A new technology using the combination of infrared lights and Moore’s Law could replace drugs to cure 90 per cent of diseases, including aggressive cancer, stroke and depression. That is according to Dr Mary Lou Jepsen, CEO, founder and chairwoman of OpenWater, a startup working on imaging tech to scan the body through holographic, infrared techniques.

Speaking at the Dubai Future Forum, the world’s largest gathering of futurists, Dr Jepsen said the software could be shrunk into something as small as your smartphone in the next 10 years.

“The implications of this technology are pretty profound,” she told Khaleej Times on the sidelines of the even. “Maybe the future of hospitals is that there would be no hospitals. It changes how we approach diseases and cure.”

According to Jepsen — who has been named Time’s 100 most influential people in the world — this new technology can be made possible by using semiconductors and super electronics.

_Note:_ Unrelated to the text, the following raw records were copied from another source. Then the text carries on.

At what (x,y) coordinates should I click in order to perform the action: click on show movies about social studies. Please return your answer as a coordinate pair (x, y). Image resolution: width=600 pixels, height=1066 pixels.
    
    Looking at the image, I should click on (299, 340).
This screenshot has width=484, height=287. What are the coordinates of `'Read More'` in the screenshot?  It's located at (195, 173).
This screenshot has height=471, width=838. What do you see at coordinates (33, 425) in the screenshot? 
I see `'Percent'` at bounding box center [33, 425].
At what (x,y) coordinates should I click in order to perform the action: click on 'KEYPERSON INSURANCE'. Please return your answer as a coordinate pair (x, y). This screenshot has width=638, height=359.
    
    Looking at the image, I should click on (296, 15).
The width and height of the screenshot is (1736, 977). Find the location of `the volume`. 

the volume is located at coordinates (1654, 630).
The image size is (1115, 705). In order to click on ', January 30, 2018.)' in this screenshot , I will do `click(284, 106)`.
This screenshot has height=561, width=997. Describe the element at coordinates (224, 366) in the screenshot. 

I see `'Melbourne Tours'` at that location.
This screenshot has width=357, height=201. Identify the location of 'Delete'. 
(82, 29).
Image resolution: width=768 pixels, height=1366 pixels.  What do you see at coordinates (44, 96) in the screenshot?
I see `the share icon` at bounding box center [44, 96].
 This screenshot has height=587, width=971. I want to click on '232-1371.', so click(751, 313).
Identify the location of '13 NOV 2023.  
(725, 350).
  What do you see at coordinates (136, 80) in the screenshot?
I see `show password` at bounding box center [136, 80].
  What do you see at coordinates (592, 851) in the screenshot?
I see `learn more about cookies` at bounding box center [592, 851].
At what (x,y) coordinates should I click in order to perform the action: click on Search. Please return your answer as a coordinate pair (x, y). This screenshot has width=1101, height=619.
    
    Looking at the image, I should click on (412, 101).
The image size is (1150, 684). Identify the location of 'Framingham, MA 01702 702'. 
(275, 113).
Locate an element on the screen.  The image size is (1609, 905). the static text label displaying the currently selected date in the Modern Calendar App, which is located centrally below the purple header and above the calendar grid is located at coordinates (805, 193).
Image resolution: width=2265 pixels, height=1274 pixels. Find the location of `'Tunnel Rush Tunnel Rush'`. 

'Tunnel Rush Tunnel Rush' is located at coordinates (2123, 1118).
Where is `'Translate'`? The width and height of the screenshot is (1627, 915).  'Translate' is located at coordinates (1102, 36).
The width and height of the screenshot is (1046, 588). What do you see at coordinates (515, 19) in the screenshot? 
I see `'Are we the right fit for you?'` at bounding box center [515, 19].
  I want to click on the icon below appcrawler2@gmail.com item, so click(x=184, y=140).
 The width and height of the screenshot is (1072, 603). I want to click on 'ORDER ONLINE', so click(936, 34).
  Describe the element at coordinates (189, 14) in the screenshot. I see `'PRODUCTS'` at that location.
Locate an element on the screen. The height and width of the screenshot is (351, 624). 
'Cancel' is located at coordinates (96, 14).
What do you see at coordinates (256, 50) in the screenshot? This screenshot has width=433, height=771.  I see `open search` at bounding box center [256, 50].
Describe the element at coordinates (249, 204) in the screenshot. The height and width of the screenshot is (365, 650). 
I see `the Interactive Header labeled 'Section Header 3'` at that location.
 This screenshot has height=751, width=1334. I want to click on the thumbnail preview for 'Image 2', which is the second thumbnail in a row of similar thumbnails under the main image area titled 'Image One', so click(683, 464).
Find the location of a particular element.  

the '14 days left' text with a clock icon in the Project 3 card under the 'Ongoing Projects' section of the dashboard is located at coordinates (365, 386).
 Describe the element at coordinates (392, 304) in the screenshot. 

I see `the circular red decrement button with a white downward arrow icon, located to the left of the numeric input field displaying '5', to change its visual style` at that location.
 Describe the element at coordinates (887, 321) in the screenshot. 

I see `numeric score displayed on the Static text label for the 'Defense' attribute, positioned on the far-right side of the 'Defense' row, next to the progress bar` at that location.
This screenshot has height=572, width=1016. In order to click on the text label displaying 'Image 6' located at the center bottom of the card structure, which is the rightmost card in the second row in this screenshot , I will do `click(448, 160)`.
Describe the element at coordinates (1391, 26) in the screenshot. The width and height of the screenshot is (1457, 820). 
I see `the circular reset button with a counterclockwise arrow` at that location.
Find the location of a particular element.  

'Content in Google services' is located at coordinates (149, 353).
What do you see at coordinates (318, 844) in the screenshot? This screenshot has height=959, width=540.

“We have got 250,000 lasers in our smartphones,” she said. “We are using the next generation laser to measure blood flow better than a million-dollar MRI machine. We have worked very hard over five years on. Five years ago, that laser was the size of a room and cost $1 million. We shrunk it down to a diode and can put it into production.”

Clinical trial results

The new technology, which Jepsen admits is “bold”, has had encouraging results in clinical trials.

Inserting it into a wearable gear, the technology has managed to detect stroke faster than 10 hours. Stroke, which kills hundreds of thousands of patients worldwide every year, can be treated if its symptoms are recognised faster.

“We have proven that we can diagnose severe stroke in an ambulance,” she said. “We are doing this by using the highest sensitivity and specificity ever recorded in a mobile device.”

In the case of depression, patients have gone from severe depression to remission within just one week of getting 10 minutes of therapy with Openwater’s headset. The ongoing study at the University of Arizona has seen two-thirds of patients enter remission.

The device has also seen promising results treating Glioblastoma, an aggressive form of cancer.

“When we do a 10-minute treatment on the first day using very-low-intensity light and we get a massive reduction in tumour size,” she said. She said this has been made possible by using a technique called sonification, which targets only the cancer cells.

Jepsen said that 80 per cent of the cost of developing a new treatment is in clinical trials. However, Openwater had kept the costs for their trials up to 10 times lower by sharing safety data across several. .

Making the impossible possible

Jepsen, who started her career as a professor at Massachusetts Institute of Technology (MIT), is no stranger to turning impossible things possible.

A brain cancer survivor, she co-founded the One Laptop per Child (OLPC) movement which had the ambitious aim of producing laptop’s for just $100. Even though she was laughed out of several boardrooms, she made it a reality. As of 2013, millions of units have shipped to children in various parts of the world and its revenues have topped a billion dollars.

Jensen was later recruited to work at Google X where she reported to its former president Sergey Brin and then to Facebook and Occulus VR, where she led efforts to advance virtual and augmented reality. Seven years ago, she founded OpenWater in an effort to make healthcare cheaper and more accessible to people.

She is hopeful that she will find partners in the UAE, who will help her take her device into the production stage. “People think this is impossible,” she said. “But we are at the Museum of the Future, talking about how to impact the future. So, I am confident I will find someone here who will take this forward.”